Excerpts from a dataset
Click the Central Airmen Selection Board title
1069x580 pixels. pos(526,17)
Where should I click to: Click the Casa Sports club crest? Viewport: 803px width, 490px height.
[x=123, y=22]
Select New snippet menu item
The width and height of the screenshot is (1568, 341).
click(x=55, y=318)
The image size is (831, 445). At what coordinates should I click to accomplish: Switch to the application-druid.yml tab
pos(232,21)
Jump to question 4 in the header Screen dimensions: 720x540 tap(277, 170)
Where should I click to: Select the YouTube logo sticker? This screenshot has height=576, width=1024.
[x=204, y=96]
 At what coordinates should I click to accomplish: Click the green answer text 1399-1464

YOUR TASK
Retype the records in full, keeping every word as it is.

RESPONSE
Click the Central Airmen Selection Board title
1069x580 pixels. pos(526,17)
Where should I click to: Click the Casa Sports club crest? Viewport: 803px width, 490px height.
[x=123, y=22]
Select New snippet menu item
The width and height of the screenshot is (1568, 341).
click(x=55, y=318)
The image size is (831, 445). At what coordinates should I click to accomplish: Switch to the application-druid.yml tab
pos(232,21)
Jump to question 4 in the header Screen dimensions: 720x540 tap(277, 170)
Where should I click to: Select the YouTube logo sticker? This screenshot has height=576, width=1024.
[x=204, y=96]
 At what coordinates should I click to accomplish: Click the green answer text 1399-1464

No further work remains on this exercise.